Stored data:
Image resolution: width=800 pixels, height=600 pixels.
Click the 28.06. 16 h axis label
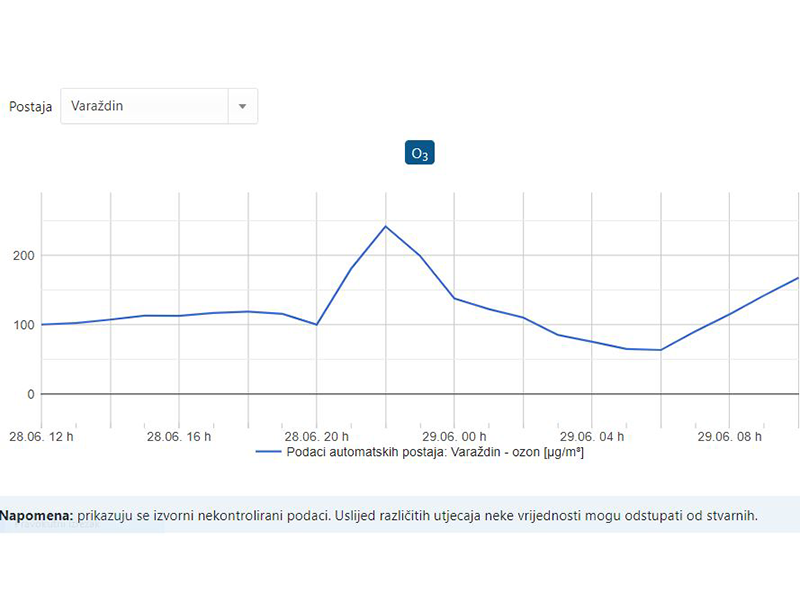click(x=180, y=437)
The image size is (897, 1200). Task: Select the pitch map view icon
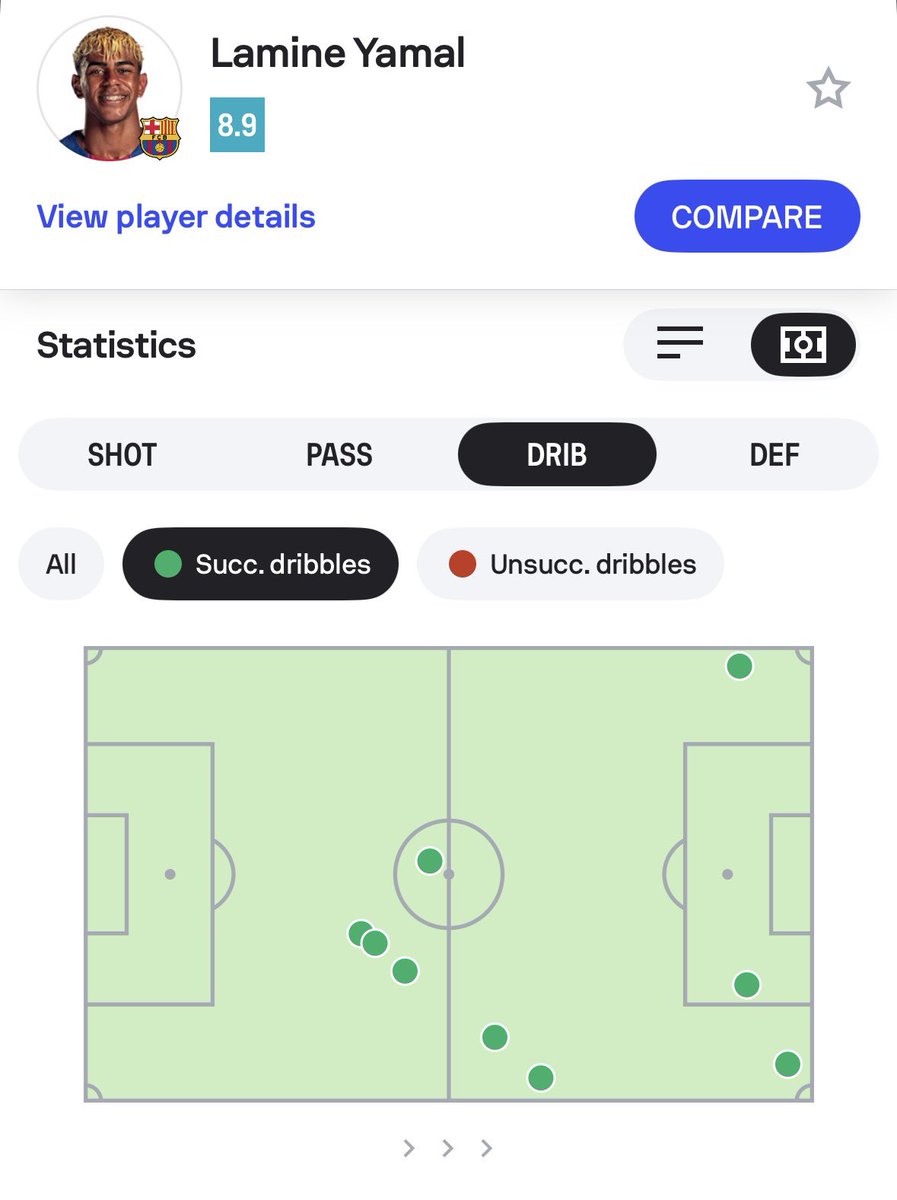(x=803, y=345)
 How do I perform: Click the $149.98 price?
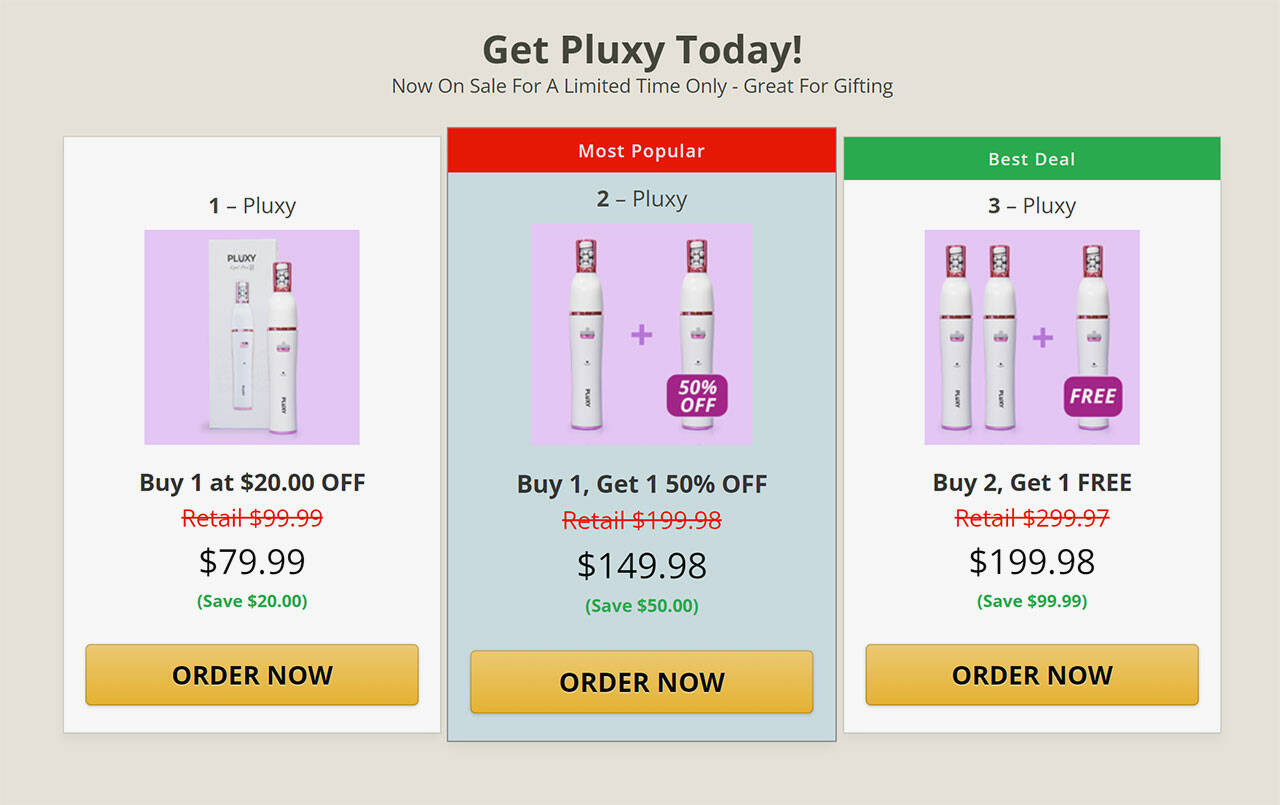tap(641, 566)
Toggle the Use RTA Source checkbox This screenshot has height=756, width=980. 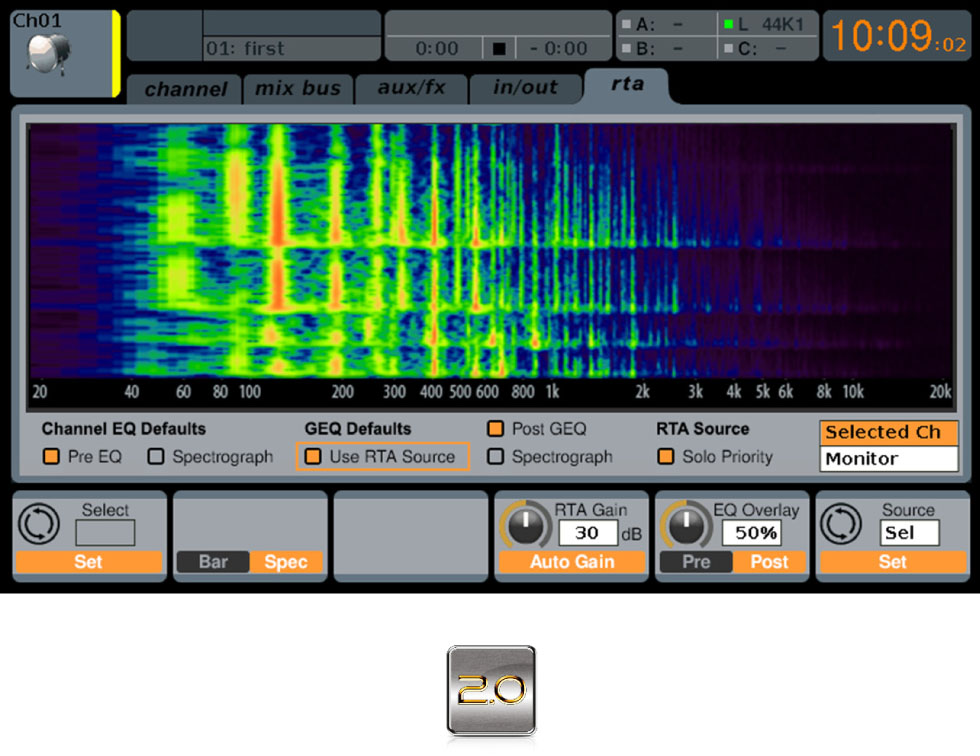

What to do: All of the listing above must be output exactly, except for its pictures.

Output of the task:
Image resolution: width=800 pixels, height=600 pixels.
Click the 28.06. 16 h axis label
click(x=180, y=437)
The image size is (897, 1200). Task: Select the pitch map view icon
(x=803, y=345)
 How do I perform: Click the $149.98 price?
tap(641, 566)
Toggle the Use RTA Source checkbox This screenshot has height=756, width=980. 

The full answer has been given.